Meine Damen und Herren, vor 100 Jahren entstand der "Verband Deutscher Halbblutzüchter", wie er damals hieß, vor allen Dingen auch, um Käufer für Pferde zu finden. Die deutsche Pferdezucht bedient übrigens keineswegs nur den deutschen oder den europäischen Markt. Ich freue mich, dass z. B. bei meiner Reise in die Golfstaaten, Vertreter des deutschen Pferdesports und der Züchter wie Frau Capellmann, Herr Beerbaum und Paul Schockemöhle dabei sein werden. Wir wissen nämlich sehr wohl auch um die wirtschaftliche Funktion der Pferdezucht und des Standes, den deutsche Pferde dort, aber auch in den Vereinigten Staaten von Amerika und Kanada haben. Ein Grund dieses Erfolges auf den internationalen Märkten liegt übrigens auch in der Struktur der Zuchtbetriebe, weil die Vererber vom Landgestüt zu erträglichen Preisen vorgehalten werden und die Stuten in bäuerlichen Betrieben zu Hause sind. Das ist eine gute Mischung, die sicherlich auch dazu beiträgt, dass deutsche Pferde auf den Märkten der Welt Erfolg haben. Es ist nicht zuletzt auch ein Verdienst der Arbeit der Vereinigung, dass das immer wieder möglich ist.

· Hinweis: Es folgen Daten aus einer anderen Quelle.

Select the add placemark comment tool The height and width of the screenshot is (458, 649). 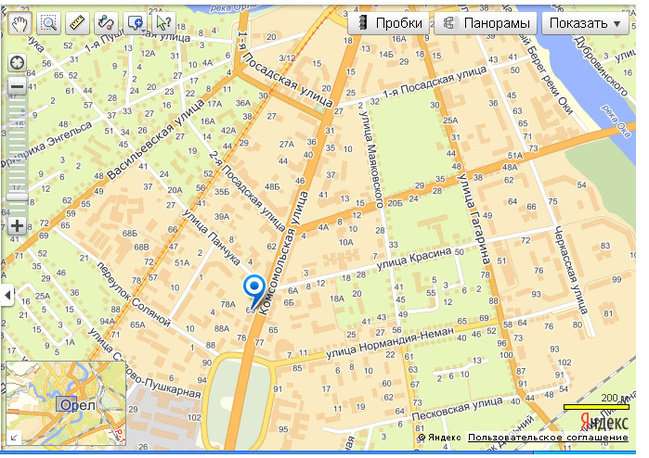(134, 23)
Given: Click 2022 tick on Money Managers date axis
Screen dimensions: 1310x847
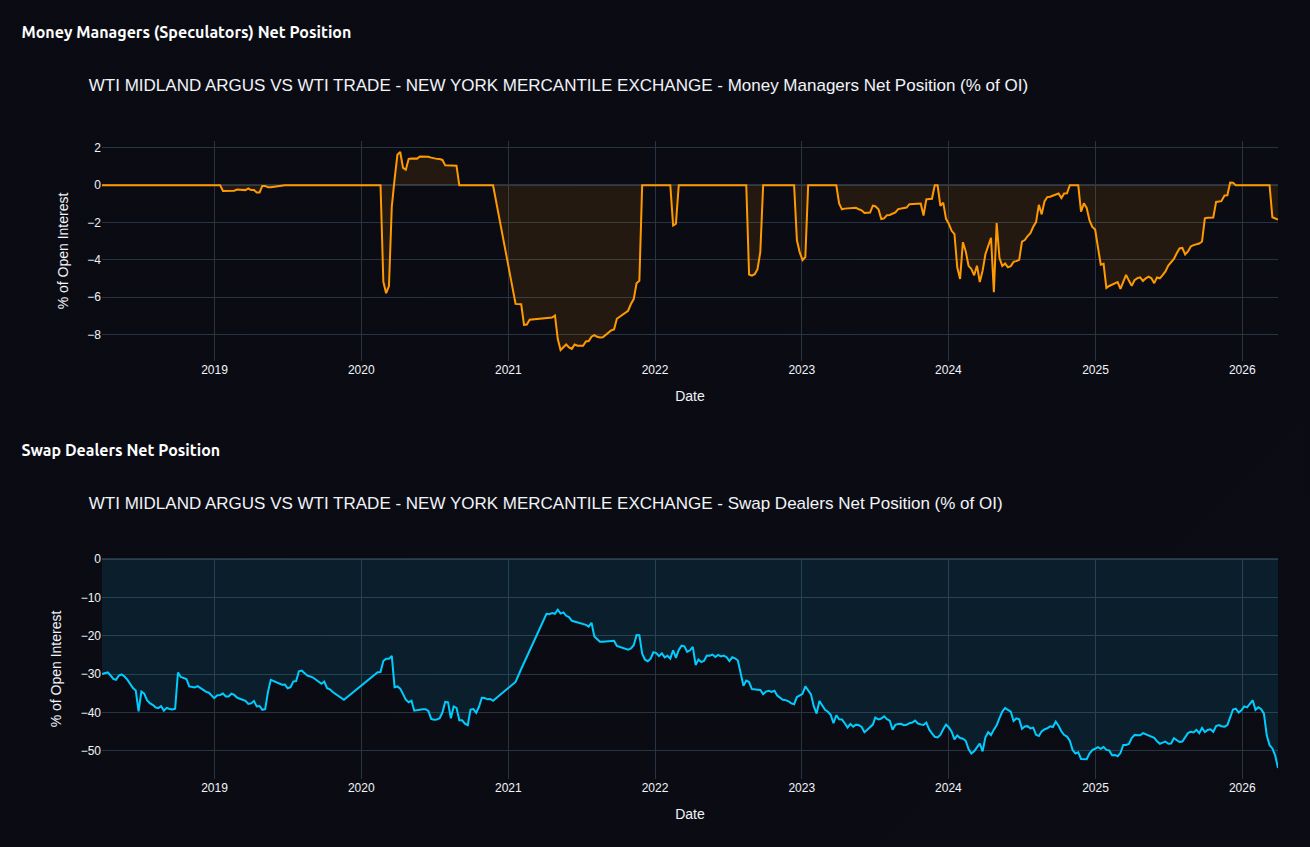Looking at the screenshot, I should coord(654,369).
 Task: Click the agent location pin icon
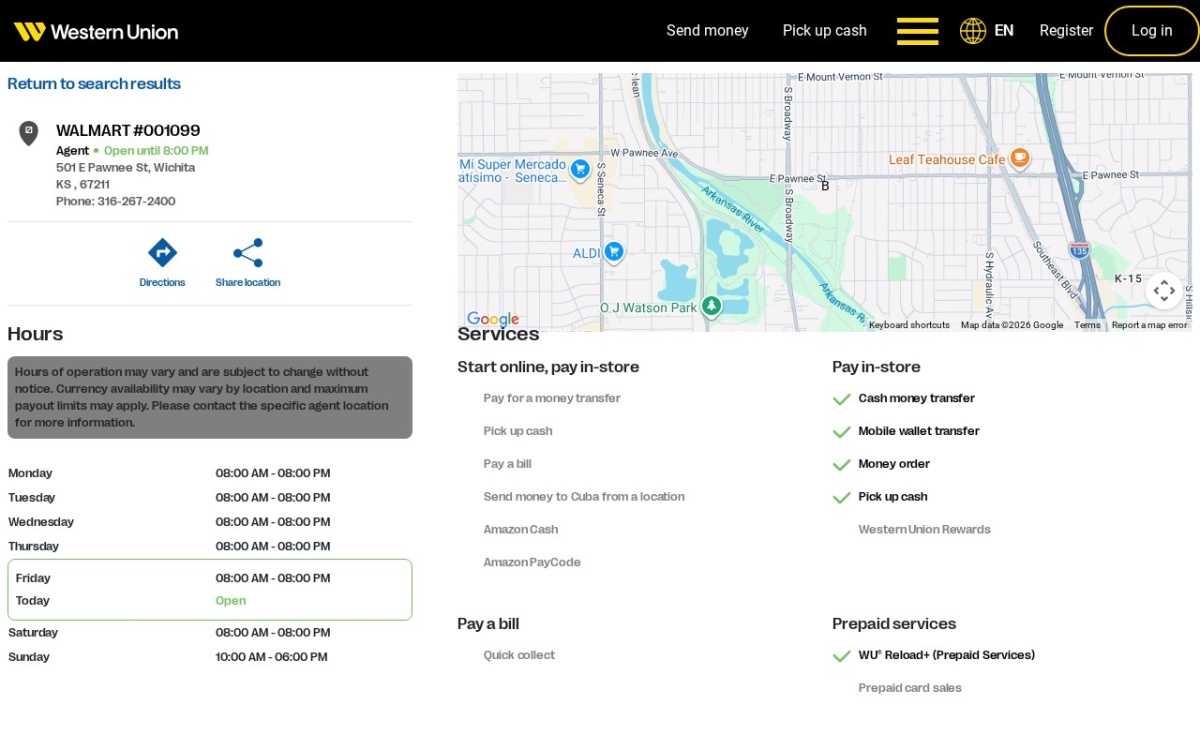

Tradition bedeutet, wie einmal gesagt worden ist, nicht, Asche aufzuheben, sondern, eine Flamme am Brennen zu erhalten. Das tun Sie. Das kommt auch dadurch zum Ausdruck, was Sie für die jüngeren Leute mit großem Erfolg tun. Rund die Hälfte der Mitglieder in den Reitervereinen sind jünger als 26 Jahre. Sie machen die Arbeit mit den jungen Menschen nicht nur, um neue Mitglieder zu werben, sondern auch, um eine Erziehungsaufgabe zu erfüllen, nämlich jungen Menschen zu vermitteln, Respekt vor den Tieren zu haben und Disziplin zu zeigen. In der Therapie von kranken oder behinderten Menschen - ich habe darauf hingewiesen - machen Sie wirklich Wegweisendes.

Meine Damen und Herren, 2006 werden die Weltreiterspiele in Deutschland ausgetragen. Ich habe es als eine Ehre betrachtet, die Schirmherrschaft dafür übernehmen zu dürfen. Ich finde, dass das durchaus in eine Reihe mit der in Deutschland stattfindenden Fußballweltmeisterschaft gehört, wenn auch die Zahl der aktiven Teilnehmer und der Zuschauer sicherlich eine andere sein wird. Die Bedeutung der Weltreiterspiele in Deutschland sollte aber nicht unterschätzt werden. Übrigens ist das auch ein Grund, aus dem die Bundesregierung die Baumaßnahmen dafür auch materiell unterstützt. Ich finde, das ist gut angelegtes Geld, und bin dem, der in der Tat der Sportminister ist, für sein persönliches Engagement auch sehr dankbar. Was bleibt mir zu wünschen? - Viel Erfolg bei den Weltreiterspielen und viel Erfolg bei der Vorbereitung auf die Olympischen Spiele 2008. Natürlich wünsche ich der Reiterlichen Vereinigung ein weiterhin erfolgreiches Wirken. Ich wünsche dem neuen Präsidenten gerade so viel Fortune in seinem Amt, wie es der alte Präsident - der nicht wirklich alt ist - , also sein Vorgänger, gehabt hat. Vielen Dank und alles Gute für Sie!